BEGIN GIVEN INFORMATION

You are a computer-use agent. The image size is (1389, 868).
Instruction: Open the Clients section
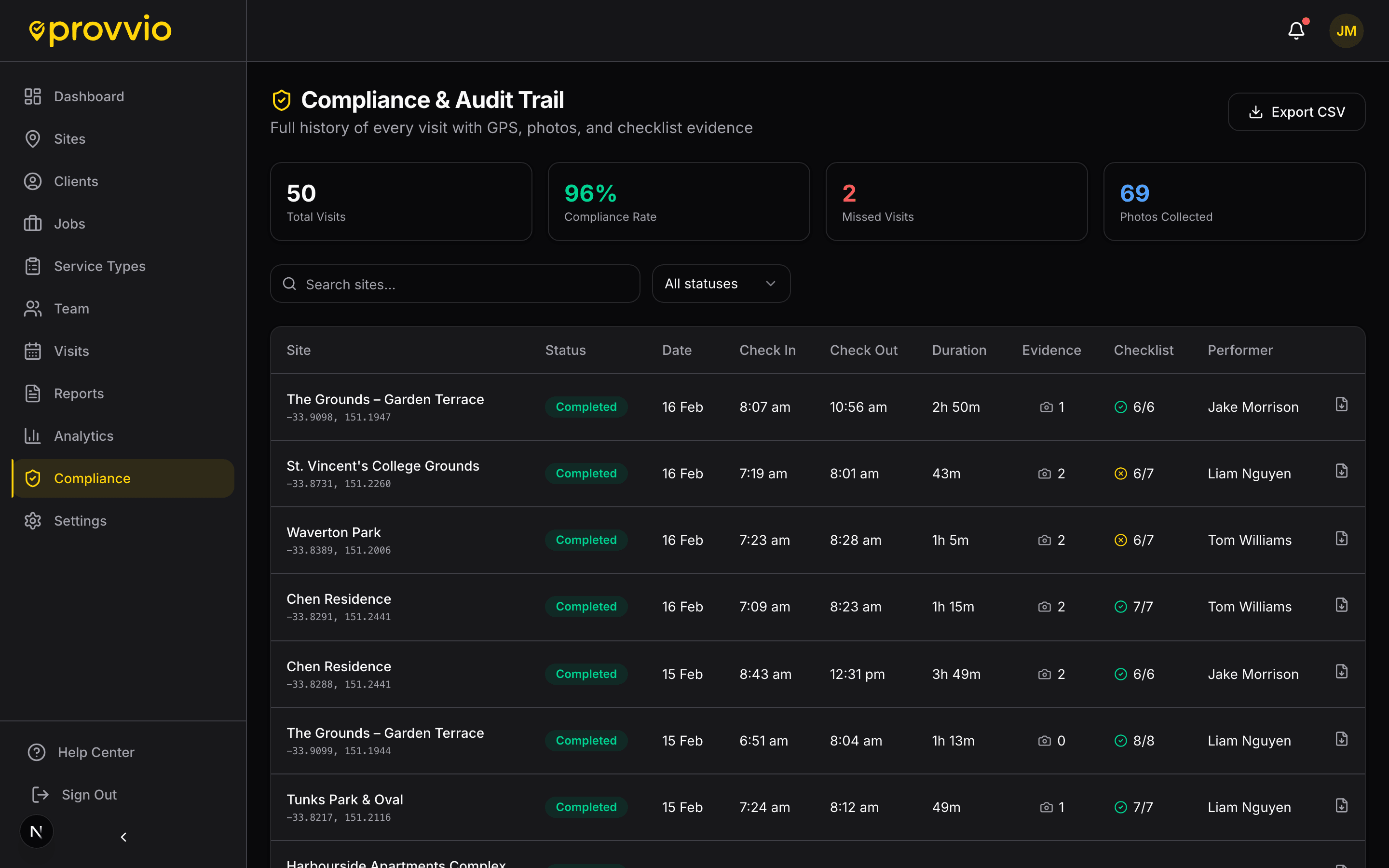pos(76,181)
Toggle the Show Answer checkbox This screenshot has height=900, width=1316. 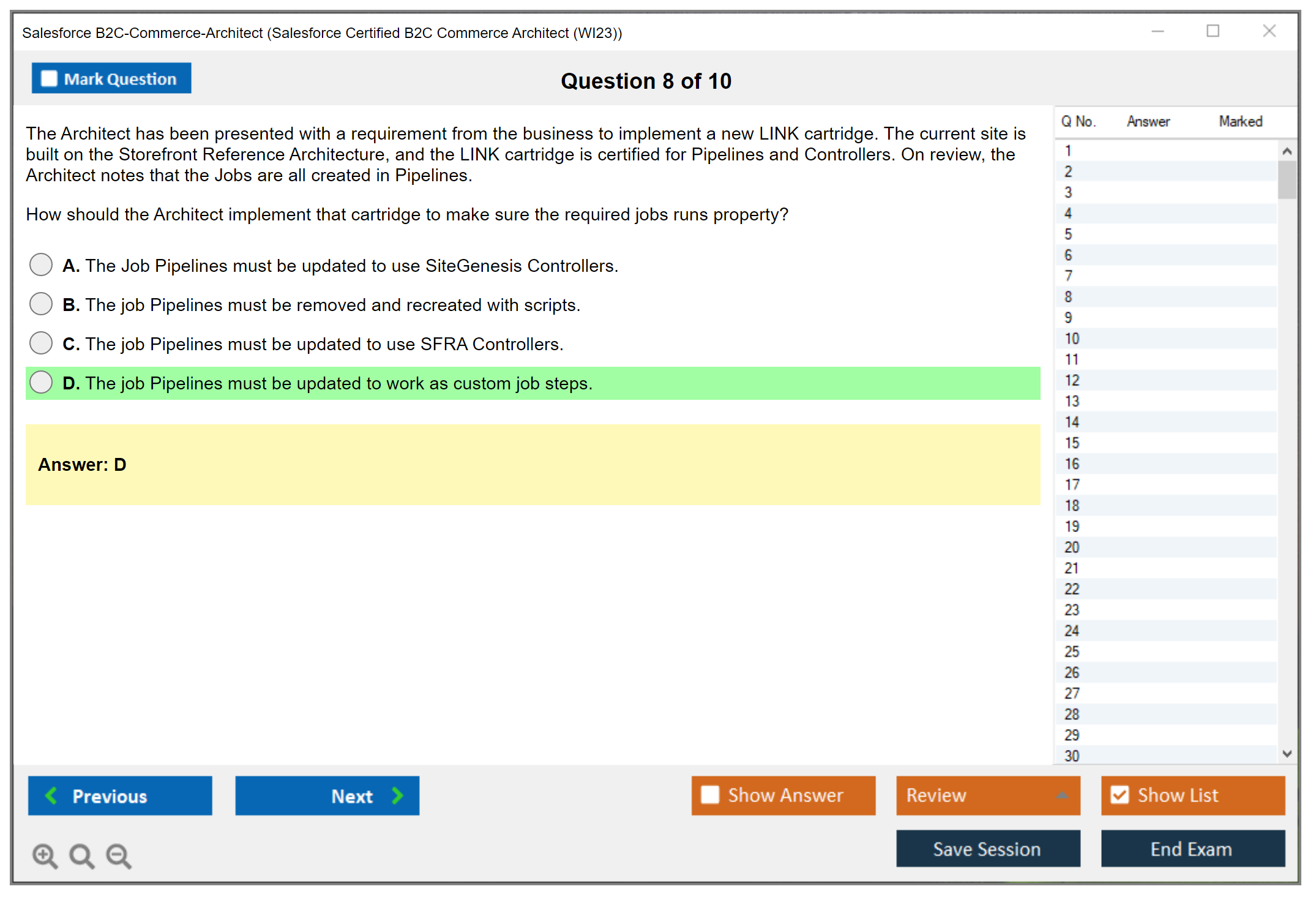point(710,795)
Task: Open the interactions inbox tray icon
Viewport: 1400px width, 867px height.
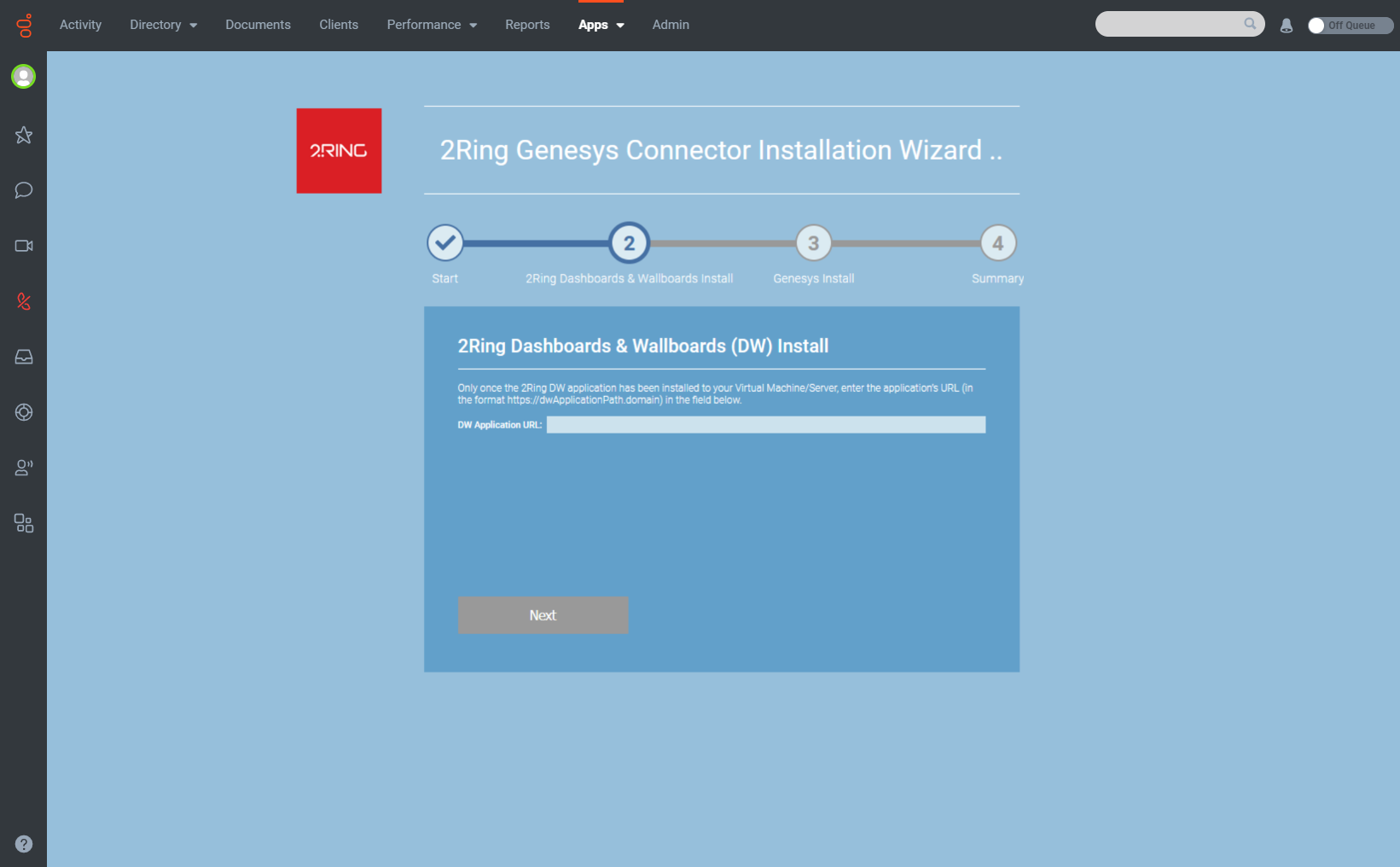Action: (x=23, y=357)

END GIVEN INFORMATION

Every line from the one that holds "Task: Open the interactions inbox tray icon" to the last line of the records above goes into the answer, exactly as written; nothing else does, and no picture does either.

Task: Open the interactions inbox tray icon
Viewport: 1400px width, 867px height.
Action: (x=23, y=357)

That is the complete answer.